**To do**
A) From the text on software ecosystems, list everything it says the footprint of a town or city consists of.
B) Write a continuation of the text on software ecosystems, starting after its last line.

**Text shown**
#####

You can think of the ecosystem as being like the footprint of a town or a city, consisting of the buildings, transport network and the people that live there. Within the city, and because of the transport network and the amenities available, it’s easy to make rapid, useful moves on the Risk Landscape. In a software ecosystem it’s the same: the ecosystem has gathered together to provide a way to mitigate various different Feature Risks in a common way.

Ecosystem size is one key determinant of Boundary Risk: a large ecosystem has a large boundary circumference. Boundary Risk is lower in a large ecosystem because your moves on the Risk Landscape are unlikely to collide with it. The boundary got large because other developers before you hit the boundary and did the work building the software equivalents of bridges and roads and pushing it back so that the boundary didn’t get in their way.

In a small ecosystem, you are much more likely to come into contact with the edges of the boundary. You will have to be the developer that pushes back the frontier and builds the roads for the others. This is hard work.

Big Ecosystems Get Bigger

In the real world, there is a tendency for big cities to get bigger. The more people that live there, the more services they provide, and therefore, the more immigrants they attract. And, it’s the same in the software world. In both cases, this is due to the Network Effect:

“A network effect (also called network externality or demand-side economies of scale) is the positive effect described in economics and business that an additional user of a good or service has on the value of that product to others. When a network effect is present, the value of a product or service increases according to the number of others using it.” - Network Effect, Wikipedia

WordPress vs Drupal adoption over 8 years, according to [w3techs.com](https://w3techs.com/technologies/history_overview/content_management/all/y)

#####

**Record extracts**

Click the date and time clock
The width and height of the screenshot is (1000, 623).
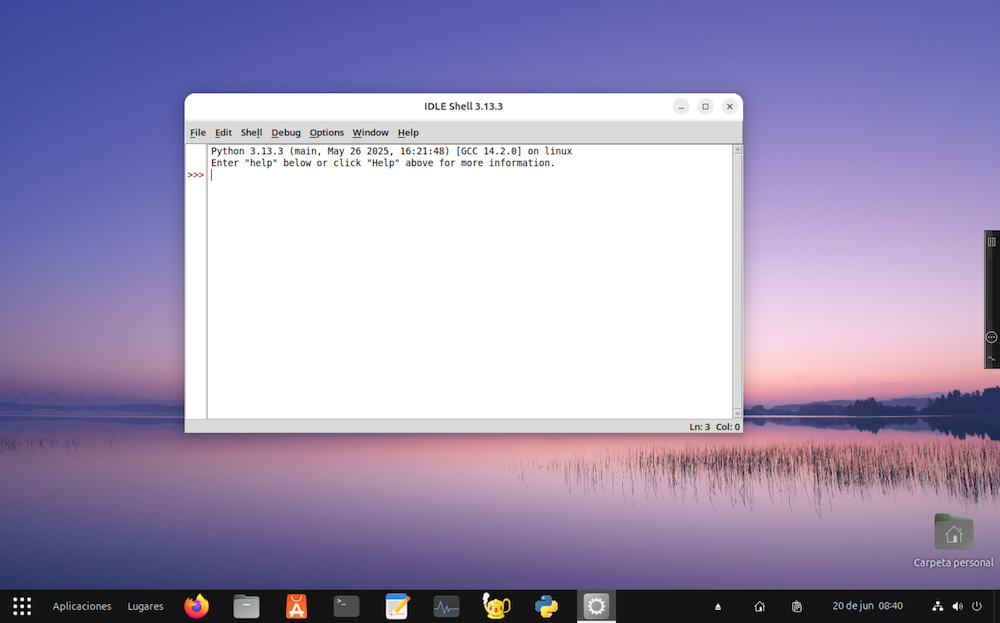tap(867, 606)
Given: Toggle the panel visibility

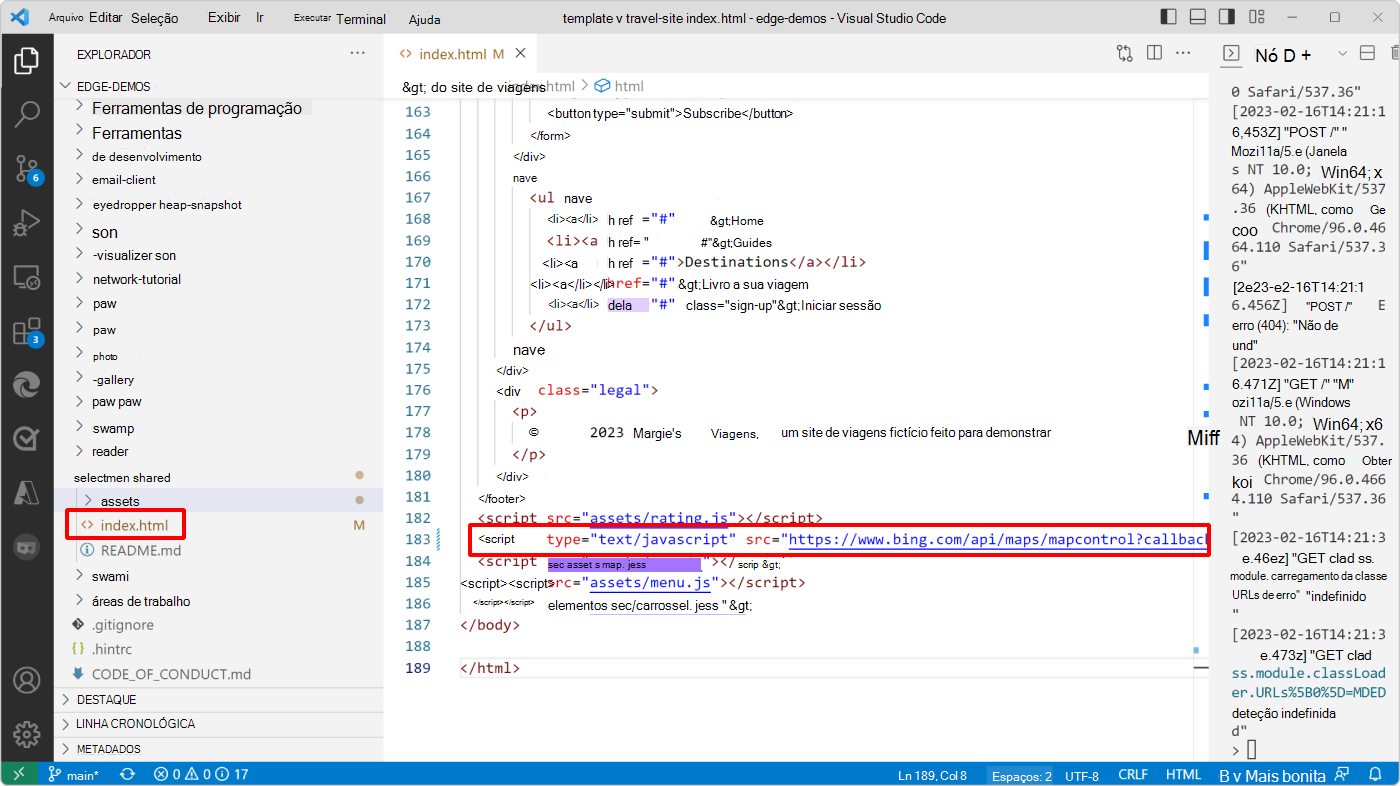Looking at the screenshot, I should [1197, 17].
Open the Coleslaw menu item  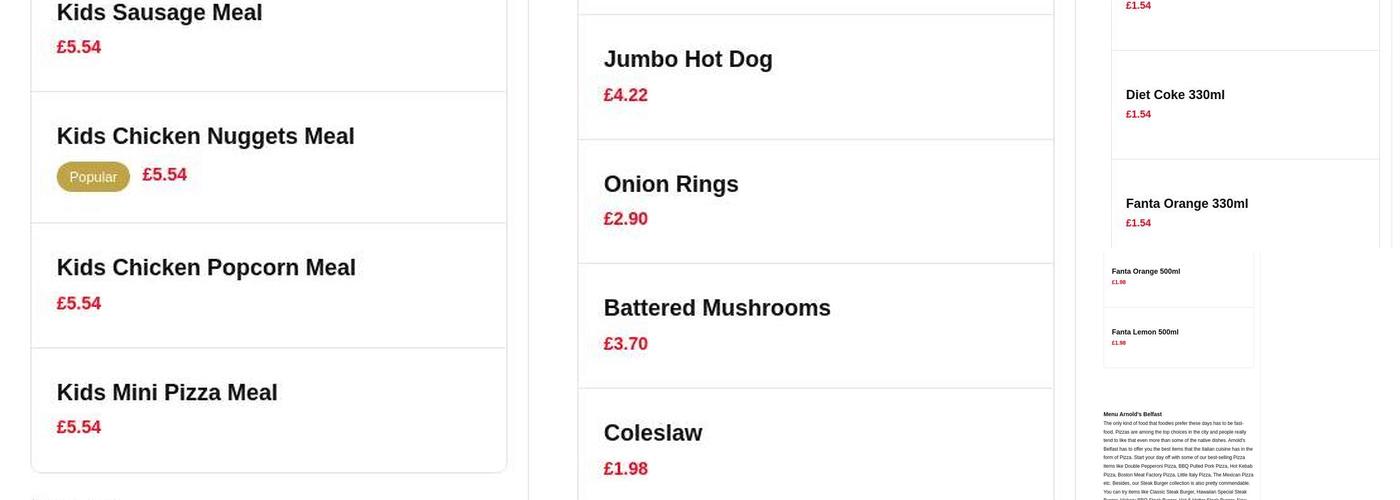653,433
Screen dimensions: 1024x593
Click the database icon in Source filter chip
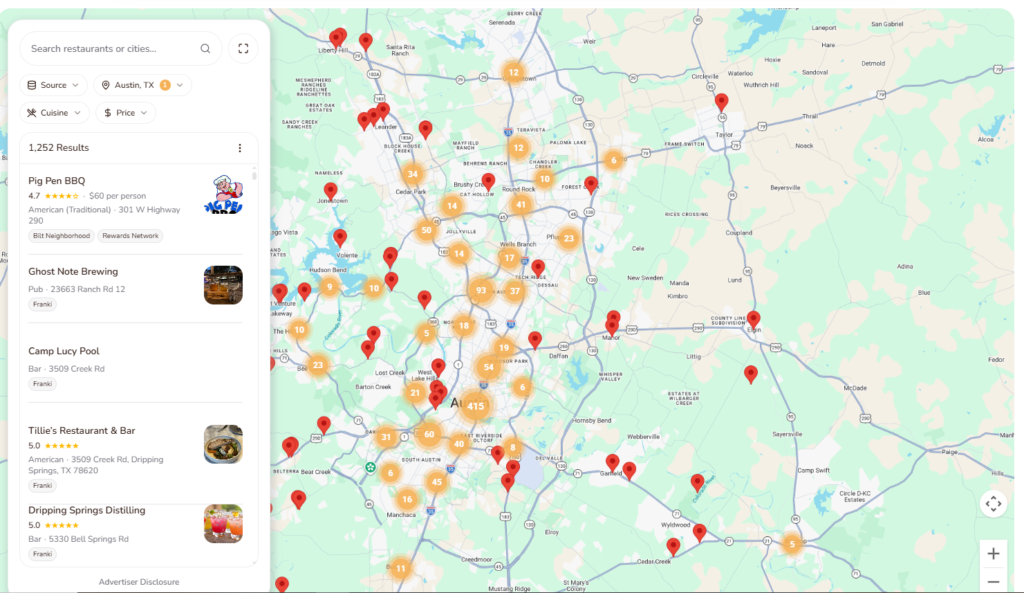coord(30,85)

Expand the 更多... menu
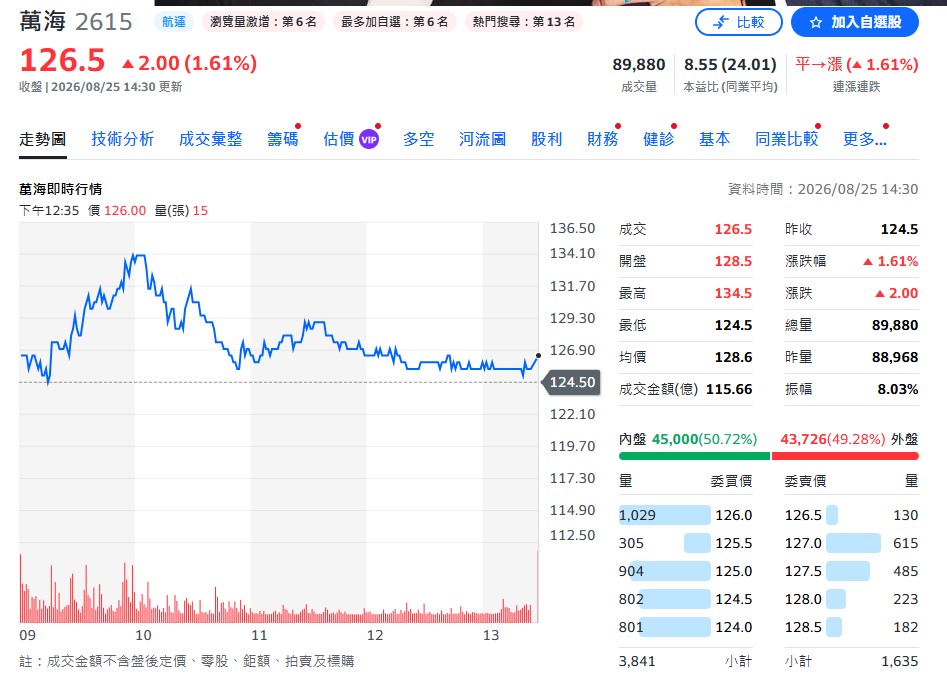tap(865, 139)
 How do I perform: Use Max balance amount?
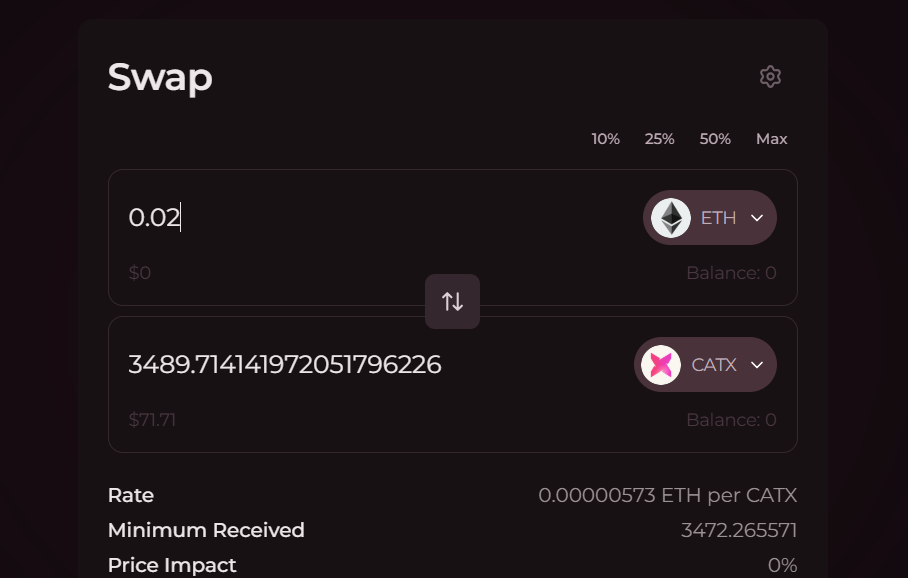pos(772,139)
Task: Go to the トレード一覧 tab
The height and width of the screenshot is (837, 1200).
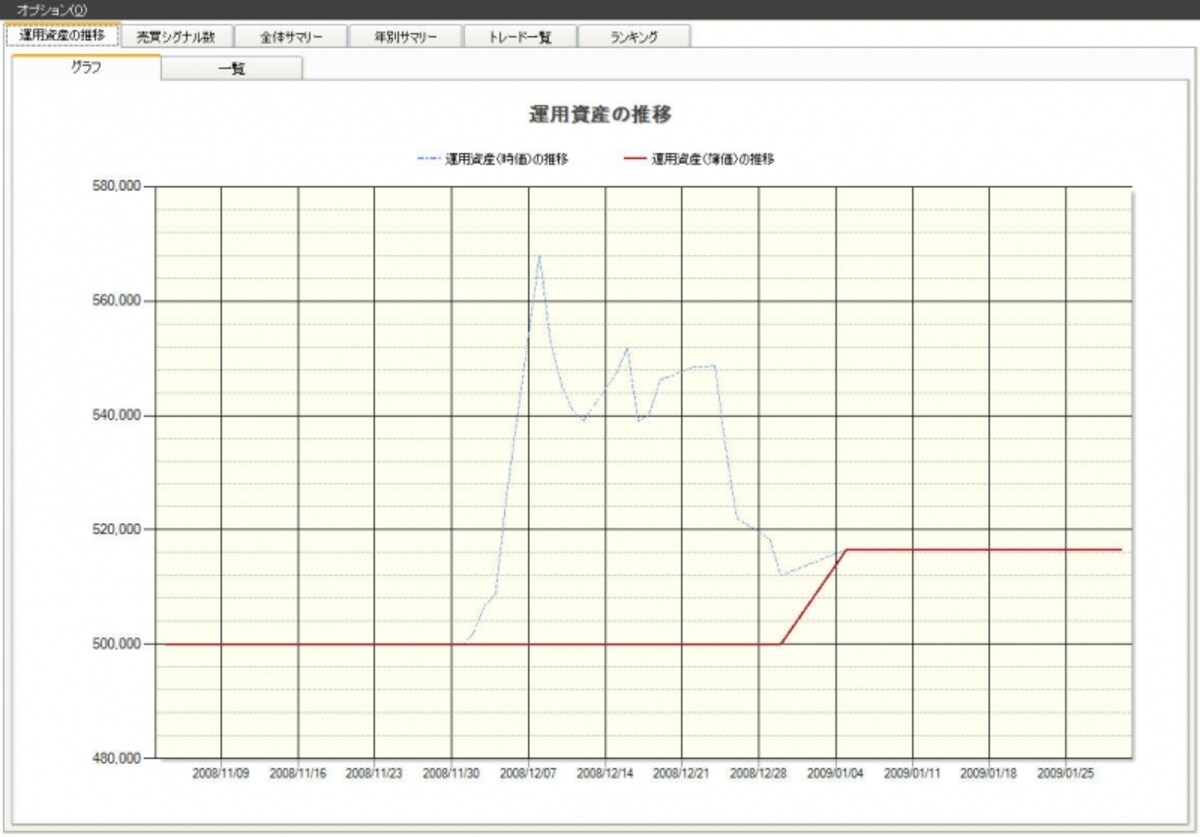Action: pos(520,36)
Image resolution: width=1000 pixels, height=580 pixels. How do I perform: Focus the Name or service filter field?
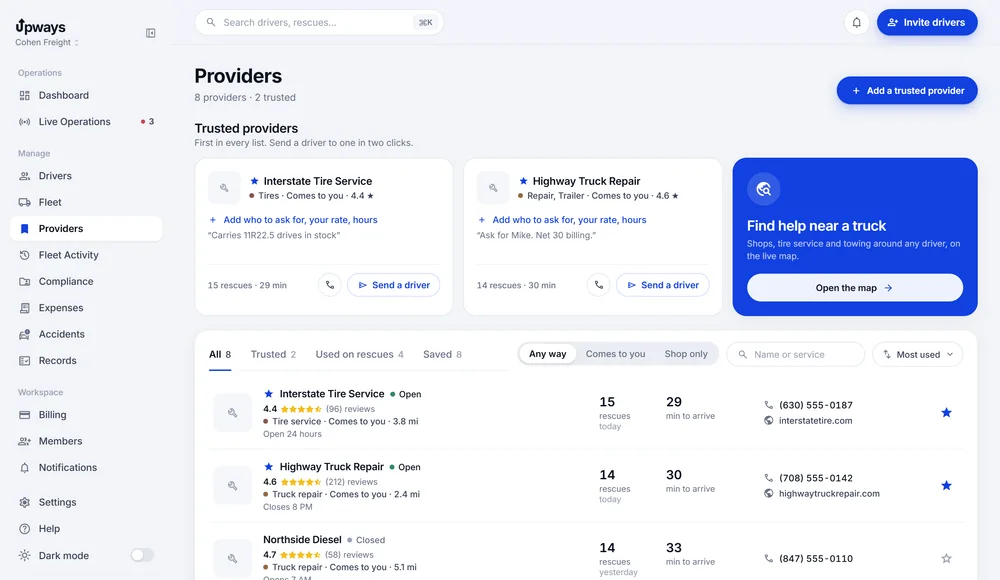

#####

**Answers provided**
A) The buildings, the transport network, and the people who live there.

B)
You can see the same effect in the software ecosystems with the adoption rates of WordPress and Drupal, shown in the chart above. Note: this is over all sites on the internet, so Drupal accounts for hundreds of thousands of sites. In 2018, WordPress is approximately 32% of all web-sites. For Drupal it’s 2%.

Did WordPress gain this march because it was always better than Drupal? That’s arguable. Certainly, they’re not different enough that WordPress is 16x better. That it’s this way round could be entirely accidental, and a result of Network Effect.

But, by now, if they are to be compared side-by-side, WordPress should be better due to the sheer number of people in this ecosystem who are…

Creating web sites.
Using those sites.
Submitting bug requests.
Fixing bugs.
Writing documentation.
Building plugins.
Creating features.
Improving the core platform.

Is bigger always better? There are five further factors to consider…

1. The Peter Principle

When a tool or platform is popular, it is under pressure to increase in complexity. This is because people are attracted to something useful, and want to extend it to new purposes. This is known as The Peter Principle:

“The Peter principle is a concept in management developed by Laurence J. Peter, which observes that people in a hierarchy tend to rise to their ‘level of incompetence’.” - The Peter Principle, Wikipedia

Although designed for people, it can just as easily be applied to any other dependency you can think of. This means when things get popular, there is a tendency towards Conceptual Integrity Risk and Complexity Risk.

Java Public Classes By Version (3-9)

The above chart is an example of this: look at how the number of public classes (a good proxy for the boundary) has increased with each release.

2. Backward Compatibility

As we saw in Software Dependency Risk, The art of good design is to afford the greatest increase in functionality with the smallest increase in complexity possible, and this usually means Refactoring. But, this is at odds with Backward Compatibility.

Each new version has a greater functional scope than the one before (pushing back Boundary Risk), making the platform more attractive to build solutions in. But this increases the Complexity Risk as there is more functionality to deal with.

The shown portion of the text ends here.